Build engineer with 26 years of experience shares how merge queues prevent broken builds at scale, why engineers resist merge queues but shouldn't, and why adopting one is like wearing a seatbelt: a small inconvenience that protects everyone.
February 26, 2026
CI/CD
Hosted by
Ankit Jain
Co-founder at Aviator
Guest
Jon Block
Founder

About Jon Block

Jon Block has spent 26 years in software engineering, nearly all of it at high-growth startups. He has served as VP of Engineering and CTO multiple times and today advises engineering organizations through his firm, Low Touch Advisor.

How Repos Sprawl at Scale

Almost every company I've been at has used GitHub to manage their repos, and they've done what I call the multiverse pattern, meaning that it's not a monorepo. It almost always starts with a small team and a single GitHub repo, maybe a PHP or Python codebase.

If the company is growing, so is the engineering team, and the codebase starts to separate into different buckets, which start evolving separately. 

Before long, you end up with hundreds of independent repositories, each on its own trajectory. By the time the company is thousands of engineers strong, potentially public, and fielding questions about SOC compliance and build reproducibility, the multiverse has become chaos. Build engineers scramble to support every team doing things their own way.

Tools like Bazel and Buck exist to bring order to large, complex build graphs, but retrofitting them onto an existing codebase is painful.

The Stale Branch Problem

There is a misconception at the heart of how most teams merge code. A developer opens a pull request. CI runs. The checks go green. They merge. Simple, right?

Not quite. That green status reflects the code tested against the version of main that existed when the branch was created, not what main looks like now. If the PR has been open for a few days, the branch is stale. The actual code mix that gets merged may be broken.

This is the core problem merge queues solve.

Merge Queues: Keeping Main Green

Rather than merging immediately on a green PR, a merge queue accepts a developer's intent to merge, combines their changes with the very latest state of main on a throwaway branch, and runs CI again against that exact code mix. Only if that passes does the merge happen.

At scale, GitHub's built-in merge queue is too slow for organizations with hundreds of engineers all trying to merge simultaneously; that's where tools like Aviator MergeQueue come in. Two concepts become critical: swim lanes, which allow PRs touching non-overlapping files to merge in parallel, and batching, which groups pending PRs together and runs CI once against the combined code mix. Between the two, high-velocity teams can maintain merge integrity without throughput becoming a bottleneck.

MergeQueue is like a seat belt

MergeQueue is not always well received by engineers because they don’t want to wait longer for their PR to merge.
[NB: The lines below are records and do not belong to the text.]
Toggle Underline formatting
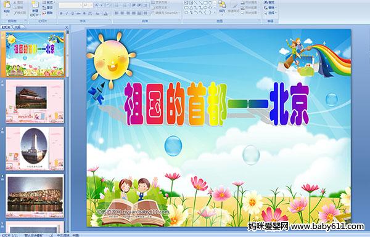Image resolution: width=370 pixels, height=237 pixels. click(x=73, y=14)
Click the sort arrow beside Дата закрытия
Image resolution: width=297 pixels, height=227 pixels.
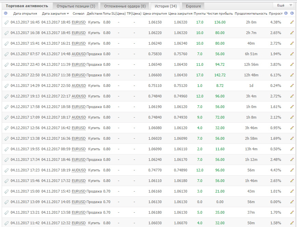pos(68,14)
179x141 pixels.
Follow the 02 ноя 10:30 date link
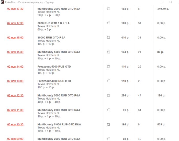coord(15,125)
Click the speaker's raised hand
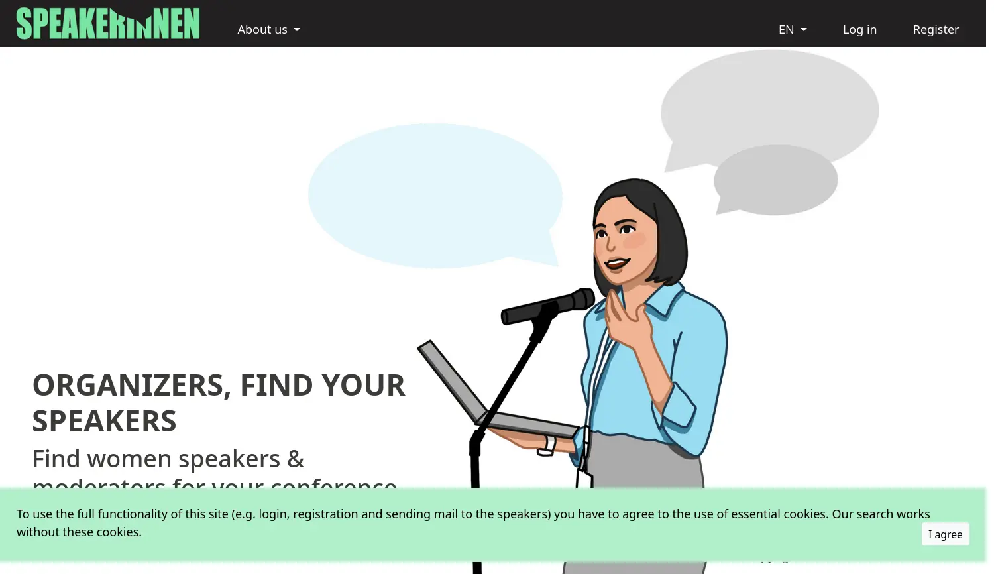Image resolution: width=994 pixels, height=574 pixels. pos(625,318)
But the cost of waiting is far smaller than the cost of breaking main.

You're telling someone that they're going to need to wait longer for their pull request to merge. And the trade-off is that the quality of those merges will be higher, and the company will have less downtime and outages.

It's like wearing a seatbelt. Why would you not do that? It's the only responsible thing to do.
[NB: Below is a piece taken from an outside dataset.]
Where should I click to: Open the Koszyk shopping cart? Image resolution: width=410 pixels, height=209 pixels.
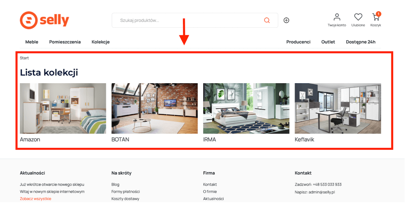click(x=376, y=20)
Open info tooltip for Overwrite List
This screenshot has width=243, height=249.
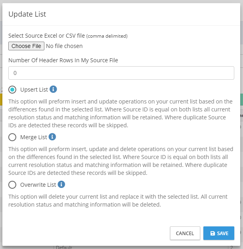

Anyone who is shipping something that's business critical, especially if you automatically deploy—and there are patterns out there where once you merge, your stuff could be live within seconds. That code better work, or else you're going to be disappointing many people. In terms of convincing engineers of the benefits of a merge queue, I think that's just the only responsible thing to do if you're working on something that matters.

AI and the Build Pipeline

The amount of code that's being automatically AI-generated and deployed into live environments is terrifying because it's very low quality. There is a big opportunity for the AI-generated code to be checked more deeply. 

The more interesting opportunity is using AI to reduce the operational burden of the build system itself.

I see a future where AI captures "what the team's intent is" and handles the rest. Where the developer can just focus on the features that they want, and the build and the deploy and all that other stuff is provided in a way that they don't need to understand it.